Three years previously the plague of the Yellow Flowers had swept through the two kingdoms. The disease was named for the dreadful yellow lesions that covered the faces and bodies of the stricken before they succumbed to the pox's burning fevers. It was no respecter of persons, choosing its victims from every station and level of society, sparing neither Egyptian nor Hyksos, man nor woman nor child, neither peasant nor prince, it had mown them down like fields of dhurra millet before the sickle.

Eight princesses and six princes of the House of Tamose had died.

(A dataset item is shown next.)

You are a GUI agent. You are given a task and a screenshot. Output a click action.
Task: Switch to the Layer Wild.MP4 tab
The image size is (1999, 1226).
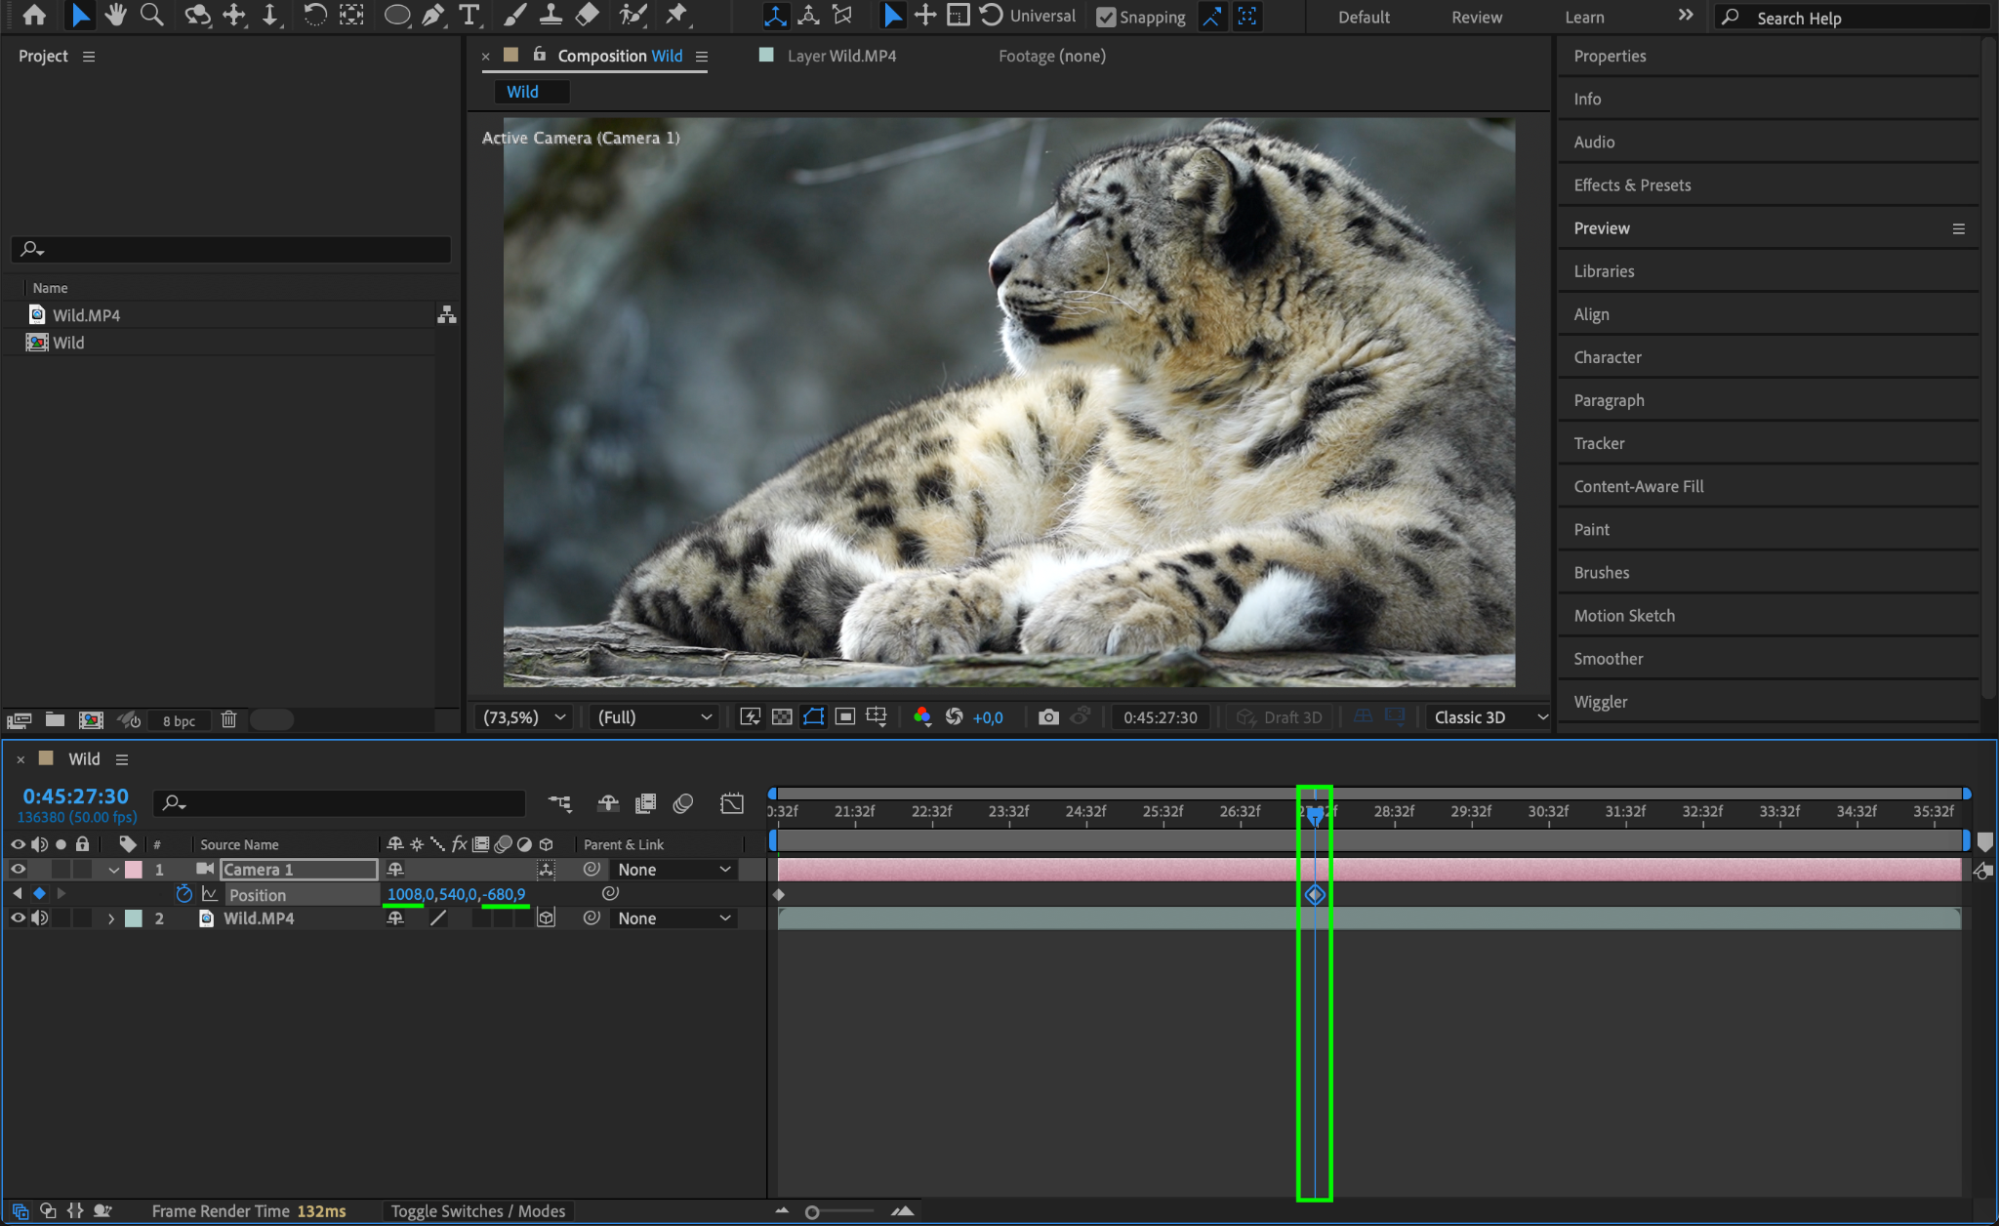[840, 56]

Of all Pharaoh's children, only two girls and Prince Nefer Memnon had survived. It was as though the gods had set out deliberately to clear the path to the throne of Egypt for Lord Naja.

There were those who vowed that Nefer and his sisters would have died also, had not the ancient Magus Taita wrought his magic to save them. The three children still bore the tiny scars on their left upper arms where he had cut them and placed in their blood his magical charm against the Yellow Flowers.

Naja frowned. Even in this moment of his triumph he could still give thought to the strange powers possessed by the Magus. No man could deny that he had found the secret of life. He had already lived so long that no one knew his age; some said a hundred years and others two hundred. Yet he still walked and ran and drove a chariot like a man in his prime. No man could better him in debate, none could surpass him in learning. Surely the gods loved him, and had bestowed upon him the secret of life eternal.